CHARLESTON, W.Va. (AP) — A former doctor will spend six months behind bars after a federal judge concluded Tuesday that she aided the flood of prescription pain pills in southern West Virginia, a region that ranks among the worst in the nation for drug overdose deaths.
U.S. District Judge John T. Copenhaver Jr. rejected a request for probation from the defense lawyer for Diane Shafer, saying the punishment fell within sentencing guidelines and would serve as a deterrent to such conduct.
Defense lawyer Dwane Tinsley had asked the judge to allow Shafer to remain at her Mingo County home, where she cares for her frail 81-year-old mother. Tinsley also cited the letter in which Shafer expressed "true remorse" for her crime.
"I'm sorry from the bottom of my heart," Shafer told Copenhaver during the hearing, her voice trembling. "My heart is broken and my spirit is crushed. I am sorry about this."
Copenhaver said Shafer was West Virginia's 10th most-prolific prescriber of controlled substances during the time period scrutinized by prosecutors, surpassing a number of hospitals in the process. Prosecutors say the 60-year-old Shafter left signed prescription slips at her Williamson office for staff to hand out in her absence. They counted more than 118,000 prescriptions for pain and anti-anxiety drugs issued in her name between 2003 and early 2010.
Shafer pleaded guilty to conspiring to misuse a U.S. Drug Enforcement Administration registration number. But Tinsley said the crime occurred as Shafer worked long hours as the sole orthopedic surgeon in a 10-county area. Shafer hired staff "off the street" and with little training as she sought to serve a region with sparse health care coverage, Tinsley told the judge.
"In retrospect, your honor, she should have been more responsible in the way she ran her medical practice," Tinsley said. He added, "She was more concerned about her patients than the running of her office."

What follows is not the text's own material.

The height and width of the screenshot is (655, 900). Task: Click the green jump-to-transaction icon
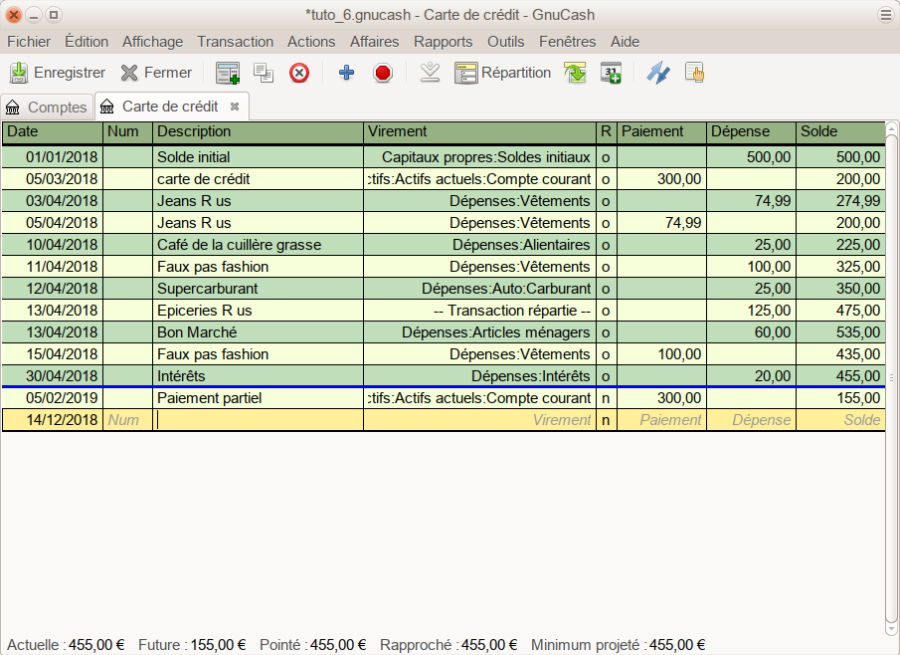coord(575,73)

Shafer also performed a lot of charity care, Tinsley said. He cited letters from the community urging mercy from the court, as well as an analysis commissioned by her defense that found a sampling of her patients reported her seeing them personally during exams.

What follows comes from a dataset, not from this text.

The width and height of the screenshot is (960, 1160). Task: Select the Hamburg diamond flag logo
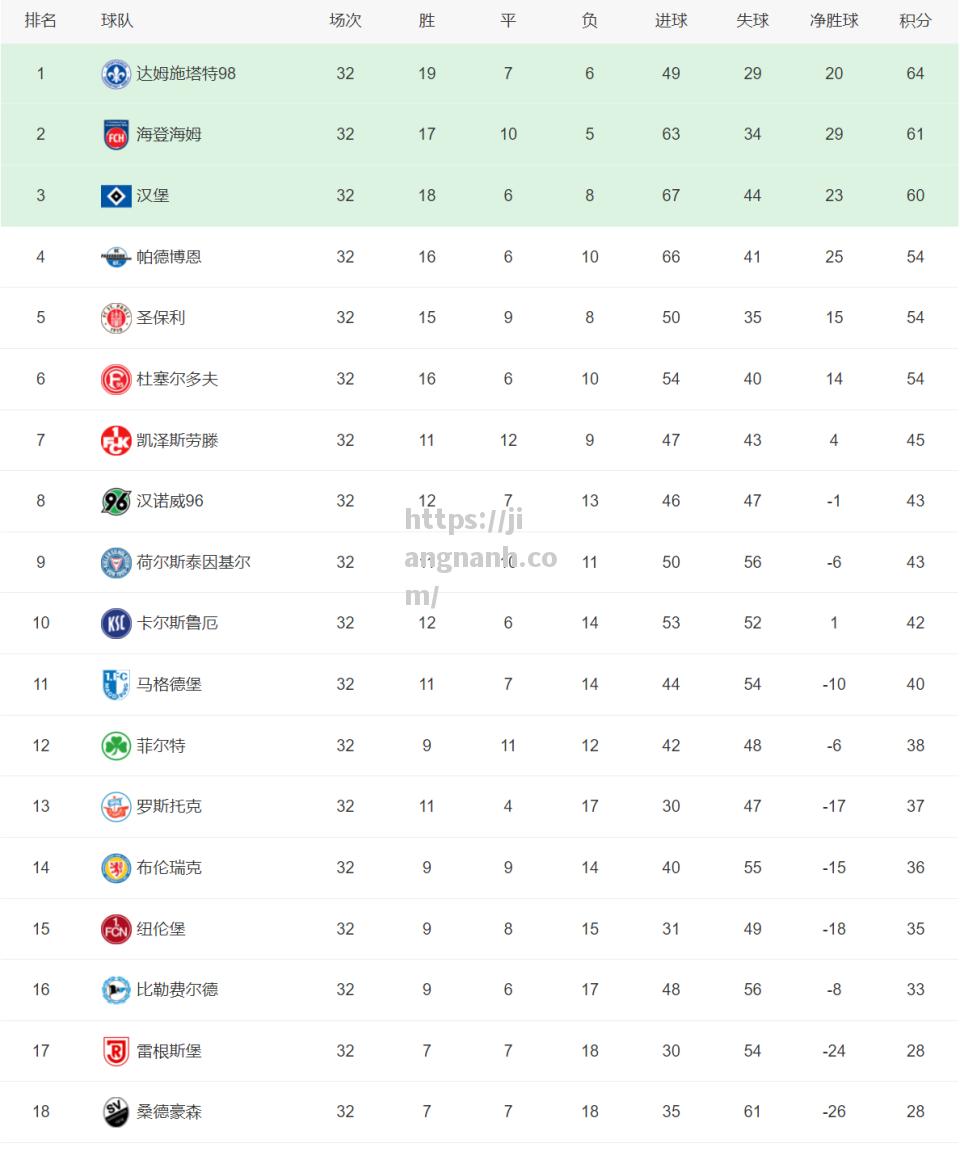click(115, 196)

But Copenhaver said Shafer's crime amounted to more than an administrative lapse. He said would-be patients often stood in long lines on the sidewalk outside Shafer's office awaiting brief exams that would lead to pill prescriptions. These people would pay $150 to $200 for initial visits, and $75 for return trips, the judge said, referring to allegations from investigators.
"This was part of the pill mill syndrome that's been visited upon Mingo County," the judge told Shafer, adding that "You helped flood the area with prescriptions."
Assistant U.S. Attorney John Frail declined to weigh in on Shafer's sentence. As part of her plea agreement, Shafer has promised never to re-apply for the DEA registration she surrendered. Shafer's West Virginia medical license expired in late 2009, according to that board's records. She is no longer listed as active in Kentucky, where she has also practiced.
Shafer had run afoul of authorities previously. Earlier ethics allegations also targeted her prescription practices as well as her handling of workers' compensation cases. Shafer secretly married the Kentucky official who presided over and later dismissed one of those ethics cases, while also giving him $42,500. Her subsequent 1993 bribery conviction was later overturned.
Shafer pleaded guilty shortly after losing the GOP primary for a House of Delegates seat. She also sought to represent the state party at the Republican National Convention in that election, without success. A former Republican State Executive Committee member, Shafer had been a top individual donor to the West Virginia party last decade. She switched to Republican after repeated failed runs for the Legislature as a Democrat.